Unsupervised cluster analyses (data not shown) did not identify a specific cluster for EVI1+ cases, as previously reported in adult AML. These cases were often split among different clusters harboring MLL-rearranged AML (adult and pediatric AML), monosomy 7/3q26 aberrations (adult AML), or FAB-M6/M7 (pediatric AML).48 However, by supervised clustering, we found that within the subgroup of MLL-rearranged AML, EVI1+ pediatric patients revealed a different gene expression signature as compared with the EVI1+ patients in the other cytogenetic subtypes. Interestingly, methylation array profiles in adult AML identified different subgroups within EVI1+ patients, indicating the heterogeneity of this subgroup.49

Although these data strongly suggest differences in biology between subgroups of EVI1+, still probe sets were identified to be discriminative for EVI1+, independent of their cytogenetic or morphologic background after multivariate analysis. This could indicate a specific role for EVI1 overexpression in the development of leukemia in these cases, especially as some of these probe sets included genes that have previously been reported to have a role in hematopoiesis and/or the development of leukemias, for example PBX1 and RUNX2.33, 34 Moreover, recent analysis of the Pbx1 promoter region in mice revealed that Evi-1 upregulates Pbx1 transcription.50 This emphasizes that PBX1 is a possible target gene of EVI1 involved in the leukemogenesis of EVI1+ patients.

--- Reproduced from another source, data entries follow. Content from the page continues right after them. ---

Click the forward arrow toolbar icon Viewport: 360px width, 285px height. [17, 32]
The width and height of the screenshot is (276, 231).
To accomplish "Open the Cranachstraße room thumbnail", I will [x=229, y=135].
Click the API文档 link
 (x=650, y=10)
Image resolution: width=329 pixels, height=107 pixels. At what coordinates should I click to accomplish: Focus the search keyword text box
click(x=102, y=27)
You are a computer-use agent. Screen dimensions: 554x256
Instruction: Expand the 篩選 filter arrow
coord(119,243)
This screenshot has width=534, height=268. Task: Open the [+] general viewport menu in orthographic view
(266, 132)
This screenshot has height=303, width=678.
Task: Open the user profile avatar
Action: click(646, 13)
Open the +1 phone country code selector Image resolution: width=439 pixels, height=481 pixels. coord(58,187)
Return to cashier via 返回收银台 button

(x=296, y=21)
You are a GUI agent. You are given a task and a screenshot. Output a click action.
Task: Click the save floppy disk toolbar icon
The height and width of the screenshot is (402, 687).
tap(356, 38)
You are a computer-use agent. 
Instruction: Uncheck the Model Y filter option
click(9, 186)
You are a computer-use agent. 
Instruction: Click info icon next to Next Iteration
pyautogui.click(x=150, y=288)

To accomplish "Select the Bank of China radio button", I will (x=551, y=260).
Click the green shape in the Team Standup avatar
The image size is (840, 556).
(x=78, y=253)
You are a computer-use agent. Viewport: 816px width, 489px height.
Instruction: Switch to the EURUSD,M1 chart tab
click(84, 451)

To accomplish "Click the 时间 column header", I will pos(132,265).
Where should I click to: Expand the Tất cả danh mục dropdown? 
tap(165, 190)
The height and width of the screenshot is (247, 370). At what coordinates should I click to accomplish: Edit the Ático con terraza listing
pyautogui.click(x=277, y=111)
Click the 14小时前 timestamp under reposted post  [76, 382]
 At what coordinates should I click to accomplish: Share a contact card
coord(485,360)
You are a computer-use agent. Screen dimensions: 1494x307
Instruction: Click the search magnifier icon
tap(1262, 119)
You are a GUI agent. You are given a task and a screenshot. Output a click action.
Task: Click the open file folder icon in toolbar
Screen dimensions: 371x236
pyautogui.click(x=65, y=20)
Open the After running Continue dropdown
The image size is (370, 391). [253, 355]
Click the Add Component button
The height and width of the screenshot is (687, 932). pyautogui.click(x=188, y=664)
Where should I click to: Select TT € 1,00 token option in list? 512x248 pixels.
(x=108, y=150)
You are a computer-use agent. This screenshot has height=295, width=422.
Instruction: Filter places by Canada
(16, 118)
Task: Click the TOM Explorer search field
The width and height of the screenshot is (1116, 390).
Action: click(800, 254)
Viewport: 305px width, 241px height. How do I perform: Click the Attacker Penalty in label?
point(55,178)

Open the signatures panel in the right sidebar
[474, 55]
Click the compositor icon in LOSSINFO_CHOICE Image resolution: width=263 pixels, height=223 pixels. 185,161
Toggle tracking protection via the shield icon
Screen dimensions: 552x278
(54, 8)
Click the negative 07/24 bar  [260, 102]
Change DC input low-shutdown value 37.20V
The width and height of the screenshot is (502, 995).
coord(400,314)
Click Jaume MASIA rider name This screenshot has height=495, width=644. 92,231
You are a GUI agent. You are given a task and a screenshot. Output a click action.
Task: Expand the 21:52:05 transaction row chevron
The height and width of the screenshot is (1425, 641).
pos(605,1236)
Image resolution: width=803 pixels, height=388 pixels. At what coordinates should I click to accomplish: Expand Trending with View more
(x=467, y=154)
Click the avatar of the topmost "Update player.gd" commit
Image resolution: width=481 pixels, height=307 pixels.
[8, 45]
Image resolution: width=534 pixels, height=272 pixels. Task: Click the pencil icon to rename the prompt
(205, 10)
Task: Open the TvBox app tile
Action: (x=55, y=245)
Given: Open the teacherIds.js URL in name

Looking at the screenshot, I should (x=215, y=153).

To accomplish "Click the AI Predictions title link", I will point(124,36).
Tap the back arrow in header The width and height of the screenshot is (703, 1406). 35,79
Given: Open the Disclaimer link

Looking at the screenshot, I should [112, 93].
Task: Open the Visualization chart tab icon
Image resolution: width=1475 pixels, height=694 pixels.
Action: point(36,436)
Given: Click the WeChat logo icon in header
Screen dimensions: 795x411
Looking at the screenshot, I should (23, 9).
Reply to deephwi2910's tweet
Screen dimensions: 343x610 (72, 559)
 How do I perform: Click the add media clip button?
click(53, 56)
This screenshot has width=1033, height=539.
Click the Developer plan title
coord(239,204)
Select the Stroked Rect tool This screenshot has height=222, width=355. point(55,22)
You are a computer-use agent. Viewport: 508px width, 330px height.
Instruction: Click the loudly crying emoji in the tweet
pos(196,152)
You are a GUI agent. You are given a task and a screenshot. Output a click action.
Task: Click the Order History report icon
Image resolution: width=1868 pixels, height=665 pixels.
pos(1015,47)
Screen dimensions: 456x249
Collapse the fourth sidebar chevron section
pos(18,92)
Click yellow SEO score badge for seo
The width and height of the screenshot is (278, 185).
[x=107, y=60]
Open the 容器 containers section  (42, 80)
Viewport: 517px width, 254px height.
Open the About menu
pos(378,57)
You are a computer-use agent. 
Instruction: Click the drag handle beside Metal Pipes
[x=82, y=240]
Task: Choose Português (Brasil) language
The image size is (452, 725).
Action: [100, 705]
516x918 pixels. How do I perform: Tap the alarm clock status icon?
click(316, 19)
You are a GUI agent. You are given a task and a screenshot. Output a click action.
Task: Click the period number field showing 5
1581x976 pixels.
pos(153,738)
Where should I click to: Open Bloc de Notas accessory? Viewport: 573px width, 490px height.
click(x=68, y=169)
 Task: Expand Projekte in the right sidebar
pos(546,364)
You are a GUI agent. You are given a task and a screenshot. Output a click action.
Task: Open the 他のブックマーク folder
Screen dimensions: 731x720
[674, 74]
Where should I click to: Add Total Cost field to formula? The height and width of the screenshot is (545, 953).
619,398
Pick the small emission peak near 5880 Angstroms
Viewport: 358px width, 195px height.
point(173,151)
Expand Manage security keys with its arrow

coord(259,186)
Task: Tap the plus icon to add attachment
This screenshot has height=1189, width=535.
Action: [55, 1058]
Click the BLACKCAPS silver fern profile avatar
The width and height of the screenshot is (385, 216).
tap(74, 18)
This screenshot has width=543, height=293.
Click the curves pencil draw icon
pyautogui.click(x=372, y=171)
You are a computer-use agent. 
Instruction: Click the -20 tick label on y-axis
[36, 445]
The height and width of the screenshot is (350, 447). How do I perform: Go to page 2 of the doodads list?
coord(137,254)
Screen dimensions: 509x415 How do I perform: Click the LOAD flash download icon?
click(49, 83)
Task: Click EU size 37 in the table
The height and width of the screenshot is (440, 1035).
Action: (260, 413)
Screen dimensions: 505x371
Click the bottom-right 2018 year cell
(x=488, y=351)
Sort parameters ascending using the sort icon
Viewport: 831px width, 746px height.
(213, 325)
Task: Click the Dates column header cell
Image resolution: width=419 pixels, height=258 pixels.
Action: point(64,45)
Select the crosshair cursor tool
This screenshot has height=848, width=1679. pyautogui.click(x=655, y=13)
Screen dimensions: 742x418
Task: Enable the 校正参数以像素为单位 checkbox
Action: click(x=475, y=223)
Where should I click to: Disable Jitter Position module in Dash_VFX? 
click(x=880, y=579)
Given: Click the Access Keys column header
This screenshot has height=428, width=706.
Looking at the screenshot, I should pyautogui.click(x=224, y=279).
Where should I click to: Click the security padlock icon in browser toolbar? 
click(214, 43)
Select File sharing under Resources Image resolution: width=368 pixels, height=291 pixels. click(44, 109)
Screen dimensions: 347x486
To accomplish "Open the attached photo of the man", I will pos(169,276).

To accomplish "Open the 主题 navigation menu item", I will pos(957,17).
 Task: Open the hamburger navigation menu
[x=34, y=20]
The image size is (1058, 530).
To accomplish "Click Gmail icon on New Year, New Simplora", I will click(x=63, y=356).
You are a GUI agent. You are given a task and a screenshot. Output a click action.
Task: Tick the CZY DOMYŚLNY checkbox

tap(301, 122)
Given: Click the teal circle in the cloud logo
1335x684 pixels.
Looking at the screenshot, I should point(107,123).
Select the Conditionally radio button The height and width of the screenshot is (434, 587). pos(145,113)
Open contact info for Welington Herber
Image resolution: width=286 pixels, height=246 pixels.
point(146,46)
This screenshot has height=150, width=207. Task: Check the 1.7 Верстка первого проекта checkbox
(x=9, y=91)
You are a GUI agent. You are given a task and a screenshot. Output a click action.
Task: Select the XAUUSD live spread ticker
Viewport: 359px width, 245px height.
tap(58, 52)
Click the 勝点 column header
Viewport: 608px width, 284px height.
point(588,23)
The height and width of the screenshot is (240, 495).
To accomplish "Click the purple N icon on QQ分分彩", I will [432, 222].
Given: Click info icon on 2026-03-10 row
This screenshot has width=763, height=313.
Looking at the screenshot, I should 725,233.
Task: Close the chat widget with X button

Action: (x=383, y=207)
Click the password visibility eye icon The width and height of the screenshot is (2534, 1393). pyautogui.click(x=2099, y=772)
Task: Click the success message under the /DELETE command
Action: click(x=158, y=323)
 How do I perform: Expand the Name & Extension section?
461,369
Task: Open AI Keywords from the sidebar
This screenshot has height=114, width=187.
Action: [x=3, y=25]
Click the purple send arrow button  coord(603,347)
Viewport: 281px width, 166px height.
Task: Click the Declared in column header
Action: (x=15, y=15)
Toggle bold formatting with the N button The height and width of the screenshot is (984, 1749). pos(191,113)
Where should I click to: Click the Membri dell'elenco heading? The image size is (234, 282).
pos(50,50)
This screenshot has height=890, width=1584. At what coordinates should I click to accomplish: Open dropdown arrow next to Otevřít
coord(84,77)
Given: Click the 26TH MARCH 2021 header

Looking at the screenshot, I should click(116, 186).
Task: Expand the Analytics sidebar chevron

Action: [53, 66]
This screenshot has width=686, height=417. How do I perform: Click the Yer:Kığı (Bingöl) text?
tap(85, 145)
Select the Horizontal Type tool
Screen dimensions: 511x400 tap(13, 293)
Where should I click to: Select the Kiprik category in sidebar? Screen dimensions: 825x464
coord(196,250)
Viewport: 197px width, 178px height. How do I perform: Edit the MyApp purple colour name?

Although differences in EFS and OS for EVI1+ and EVI1− pediatric AML were observed in our study, we showed that EVI1+ has no independent prognostic value for pediatric AML, which is in contrast to adult AML.12, 13 The latter may mainly be caused by differences in the frequency of 3q26 abnormalities, but also by differences in therapy and prognosis between adults and children.

In this first study on the relevance of EVI1 overexpression in pediatric AML, we conclude that EVI1+ is found in 9% of de novo pediatric AML. EVI1 is overexpressed in specific cytogenetic (MLL rearrangements and monosomy 7) and morphologic (FAB-M6/7) subtypes. However, the typical EVI1+ associated 3q26 aberrations reported in adult AML were not identified, indicating that there may be a difference for the role of EVI1+ in adult AML as compared with pediatric AML. Although EVI1+ was not an independent prognostic factor, it was predominantly found in types of pediatric AML that are related with an intermediate to unfavorable prognosis, for example MLL-AF6 and monosomy 7. This underscores the need for further studies to identify the biological role of EVI1 in the pathogenesis of childhood leukemia.